--- start Document excerpt ---
On 11/1/21 10:34 AM, Boris Ostrovsky wrote:
> 
> On 10/27/21 9:25 PM, Dongli Zhang wrote:
>> The sched_clock() can be used very early since
>> commit 857baa87b642 ("sched/clock: Enable sched clock early"). In addition,
>> with commit 38669ba205d1 ("x86/xen/time: Output xen sched_clock time from
>> 0"), kdump kernel in Xen HVM guest may panic at very early stage when
>> accessing &__this_cpu_read(xen_vcpu)->time as in below:
>>
>> setup_arch()
>>   -> init_hypervisor_platform()
>>       -> x86_init.hyper.init_platform = xen_hvm_guest_init()
>>           -> xen_hvm_init_time_ops()
>>               -> xen_clocksource_read()
>>                   -> src = &__this_cpu_read(xen_vcpu)->time;
>>
>> This is because Xen HVM supports at most MAX_VIRT_CPUS=32 'vcpu_info'
>> embedded inside 'shared_info' during early stage until xen_vcpu_setup() is
>> used to allocate/relocate 'vcpu_info' for boot cpu at arbitrary address.
--- end Document excerpt ---
--- start Dataset rows ---
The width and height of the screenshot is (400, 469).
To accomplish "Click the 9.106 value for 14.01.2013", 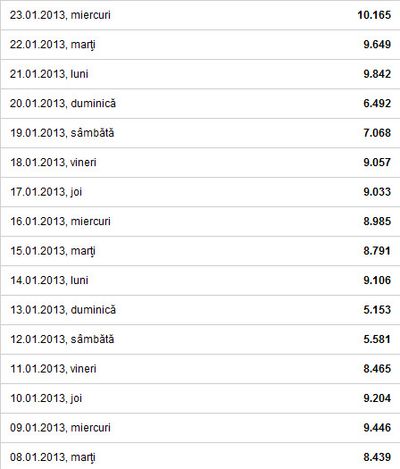I will point(377,280).
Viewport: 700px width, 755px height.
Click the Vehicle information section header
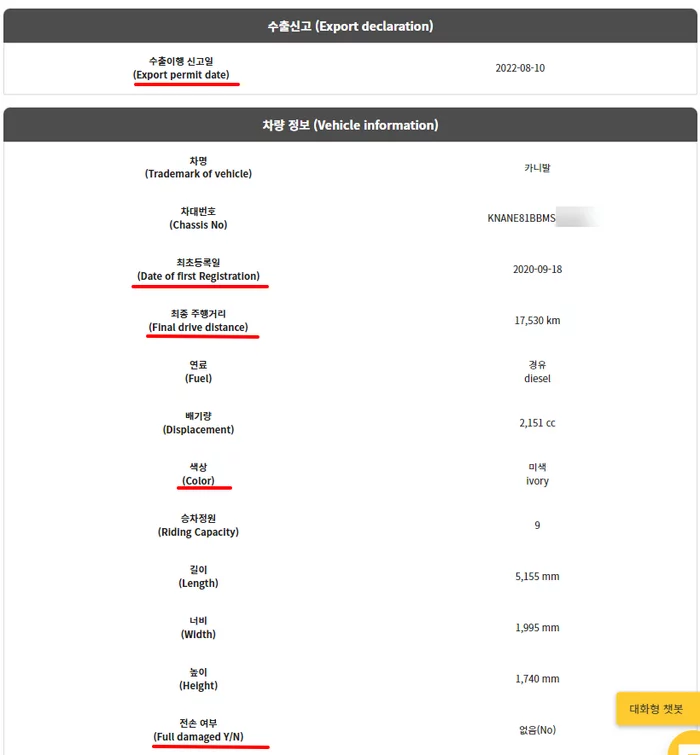pyautogui.click(x=350, y=125)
--- end Dataset rows ---
* [Required work] Pick up the mailing-list excerpt on the Xen HVM kdump panic after its last sentence and carry it on.

* [Answer to the problem]
>>
>> However, when Xen HVM guest panic on vcpu >= 32, since
>> xen_vcpu_info_reset(0) would set per_cpu(xen_vcpu, cpu) = NULL when
>> vcpu >= 32, xen_clocksource_read() on vcpu >= 32 would panic.
>>
>> This patch delays xen_hvm_init_time_ops() to later in
>> xen_hvm_smp_prepare_boot_cpu() after the 'vcpu_info' for boot vcpu is
>> registered when the boot vcpu is >= 32.
>>
>> Another option is to always delay xen_hvm_init_time_ops() for any vcpus
>> (including vcpu=0). Since to delay xen_hvm_init_time_ops() may lead to
>> clock backward issue,
> 
> 
> This is referring to
> https://lists.xenproject.org/archives/html/xen-devel/2021-10/msg01516.html I
> assume?

No.

So far there are clock forward (e.g., from 0 to 65345) issue and clock backward
issue (e.g., from 2.432 to 0).

The clock forward issue can be resolved by above link to enforce clock update
during vcpu info registration. However, so far I am only able to reproduce clock
forward when "taskset -c 33 echo c > /proc/sysrq-trigger".

That is, I am not able to see any clock forward drift during regular boot (on
CPU=0), without the fix at hypervisor side.

The clock backward issue is because the native clock source is used if we delay
the initialization of xen clock source. We will see a backward when the source
is switched from native to xen.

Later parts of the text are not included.